* **Yapılacaklar**
[A] Okuma parçasına göre aşağıdaki soruları yanıtlayın.
(i) Kürdistan kaç parçaya bölündü?
(ii) Kürtlere felaket getiren uluslararası nizam hangi savaşın ertesinde kuruldu?
(iii) Parçada kaçırıldığı söylenen tren hangisidir?
[B] Aşağıdaki ifadelerin okuma parçasıyla uyuşup uyuşmadığını evet ya da hayır ile belirtin ve kararınızı dayandırdığınız sözleri parçadan aynen alıntılayın.
(i) Nizamın kurucuları sınırları cetvellerle çizdi.
(ii) Kürtler arasında bir "Kürdistan" tasavvuru hiç olmadı.
(iii) Dört ülkeye dağılmış Kürtler arasındaki bağlar güçlendi.

Vahap COŞKUN
20. yüzyıl Kürtler için hayırla yâd edilecek bir tarih olmadı. Çünkü I. Dünya Savaşı’nın ertesinde kurulan ve devam ettirilen uluslararası nizam, Kürtlere hep felaket getirdi. Nizamın kurucuları Ortadoğu’yu şekillendirirken ince hesaplar yaptılar, yeni devletler yarattılar ve cetvellerle sınırlar çizdiler. Kürdistan’ı dörde böldüler ve Kürtleri dört ayrı rejime tabi kıldılar. Kürdistan’ın bölünmesinin Kürtler açısından –başlıca- iki sonucu oldu:
İlk olarak, bir bütün halinde Kürt sosyolojisi alt-üst oldu. Sun’i sınırlar belirlendi, topraklarının içinden tel örgüler geçti. Aşiretler parçalandı; aşiretlerin sınırın bir tarafında, bir kısmı ise sınırın diğer tarafında kaldı. Kürtler farklı ülkelerin vatandaşları oldular, birbirlerine yabancı oldular konumuna düştüler. Farklı dilleri konuşmak zorunda kaldılar.
Bu parçalanmışlık hali Kürtlerin bütünlemesini imkânsız kıldı. Kürtler arasında birbirinden haberdar olma, birbirinin sorunuyla dertlenme, birlikte hareket edebilme fikriyatı güçlenmedi. Bir “Kürdistan” tasavvuru hep vardı ama bu tasavvuru gerçek kılmaya dönük bir siyasi bütünleşme yaşanmadı. Uluslaşma treni kaçırıldı. Dört ülkeye dağılmış Kürtler arasındaki bağlar zayıf kaldı.

* **Girdi Kümesi**
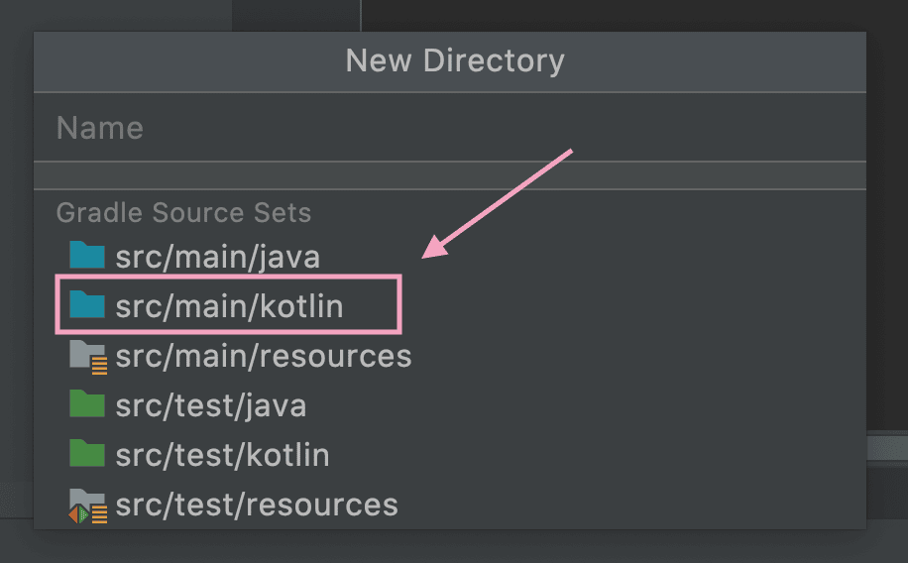
Task: Click the horizontal scrollbar behind the dialog's right edge
Action: (x=887, y=449)
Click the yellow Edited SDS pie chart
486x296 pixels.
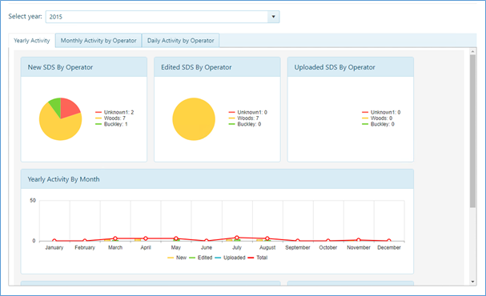pos(194,119)
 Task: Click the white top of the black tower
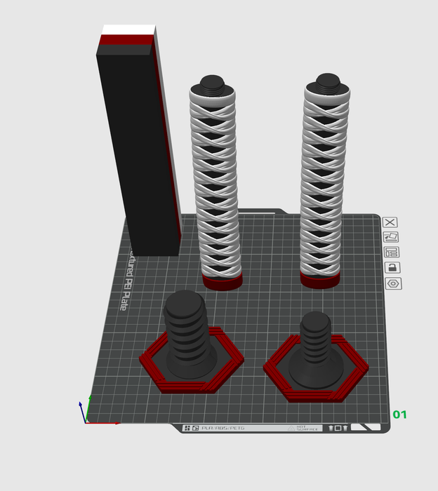[128, 29]
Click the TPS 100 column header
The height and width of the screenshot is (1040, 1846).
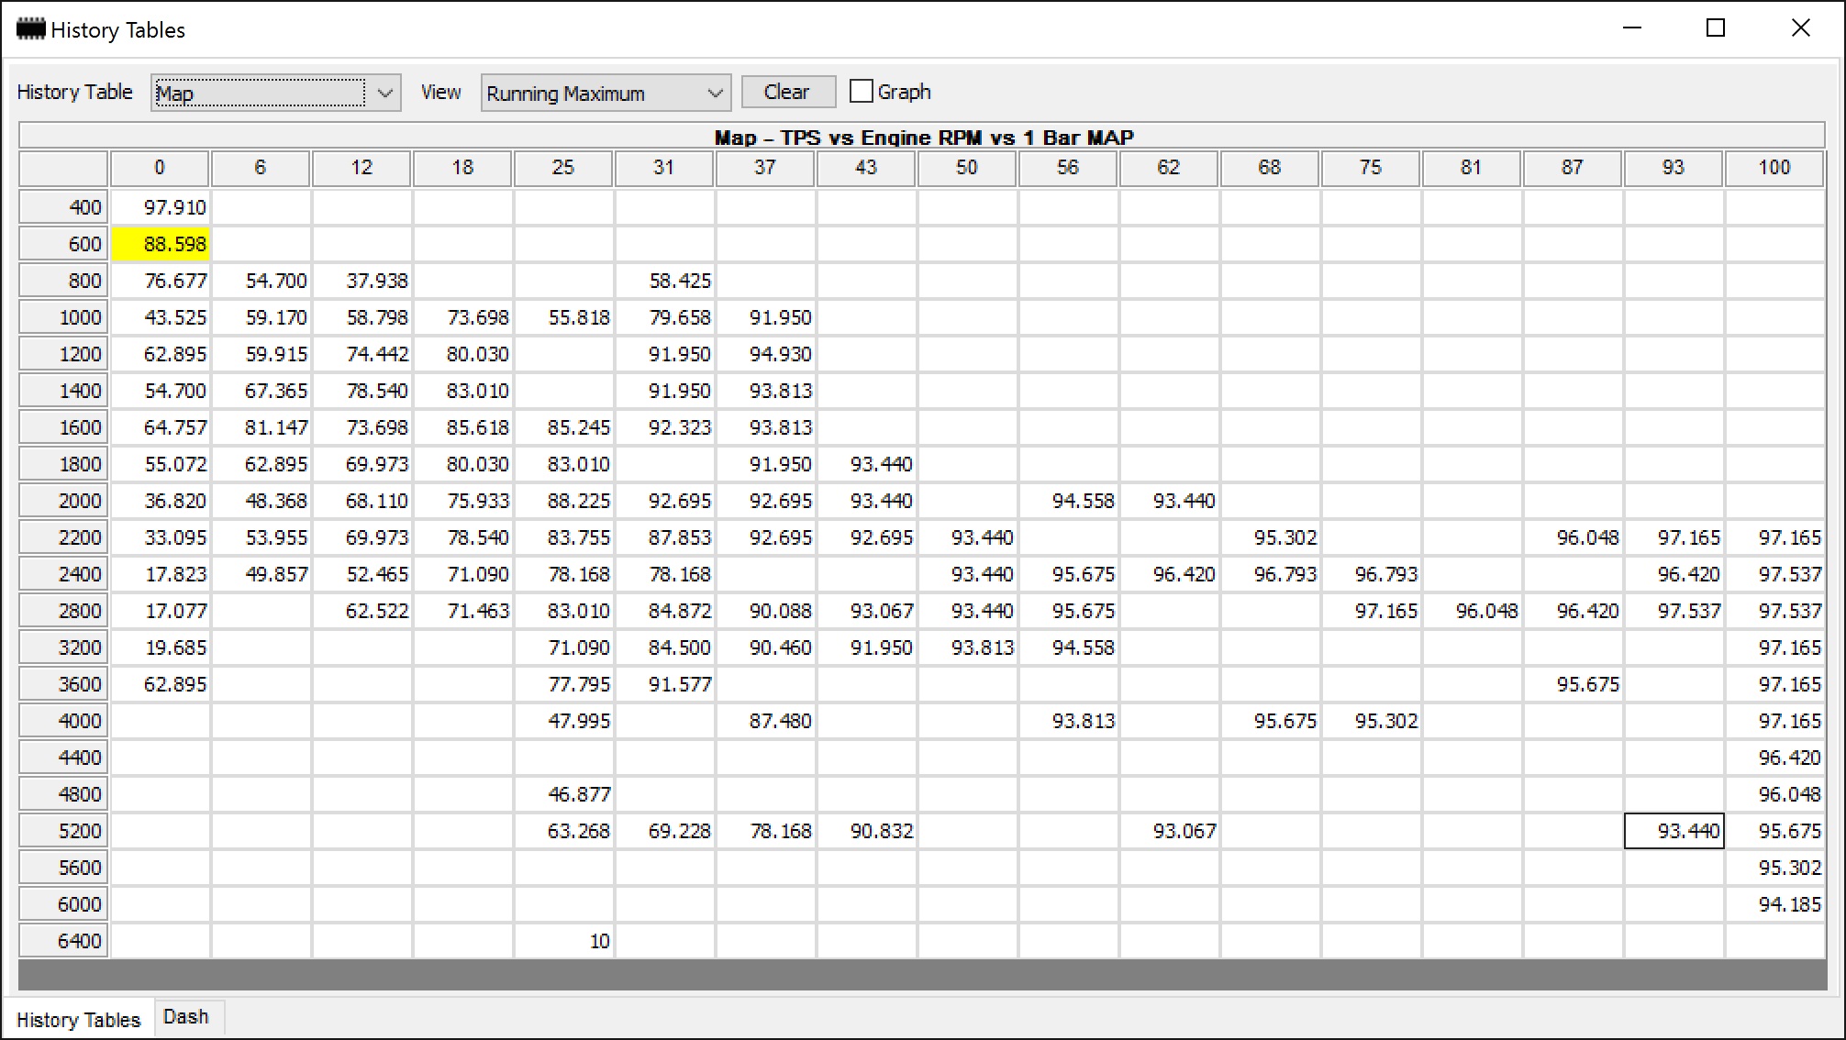point(1774,168)
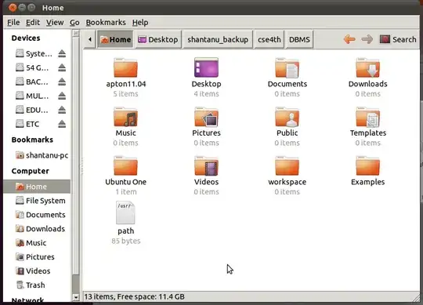The image size is (423, 305).
Task: Click sidebar scrollbar down arrow
Action: pyautogui.click(x=76, y=297)
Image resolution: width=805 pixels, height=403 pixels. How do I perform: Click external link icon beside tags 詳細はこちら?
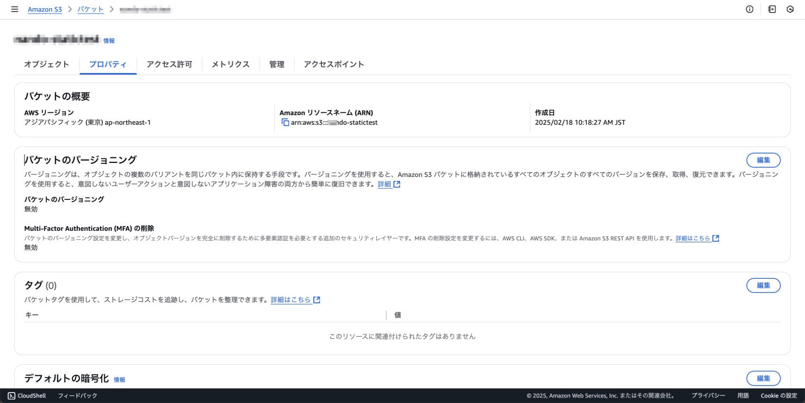[x=317, y=300]

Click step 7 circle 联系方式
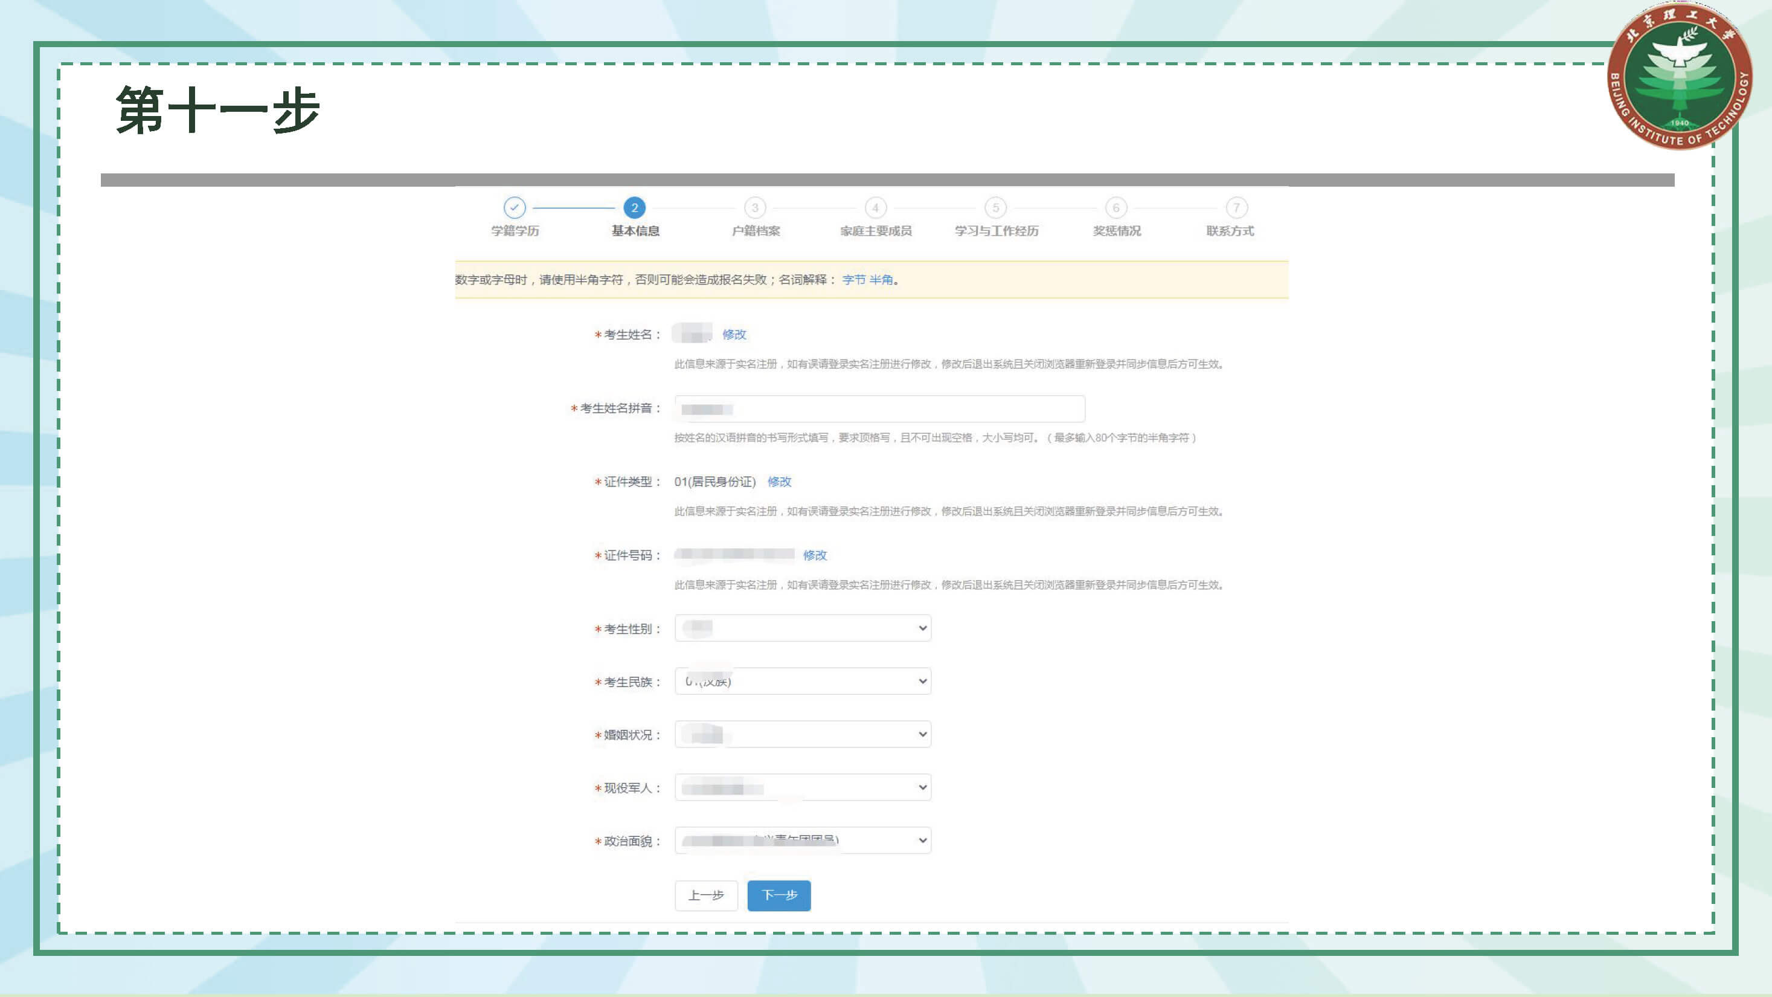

* **Görev Yanıtları**
[A]
(i) Dört parçaya.
(ii) I. Dünya Savaşı'nın.
(iii) Uluslaşma treni.

[B]
(i) Evet: "cetvellerle sınırlar çizdiler"
(ii) Hayır: "Bir “Kürdistan” tasavvuru hep vardı"
(iii) Hayır: "Dört ülkeye dağılmış Kürtler arasındaki bağlar zayıf kaldı."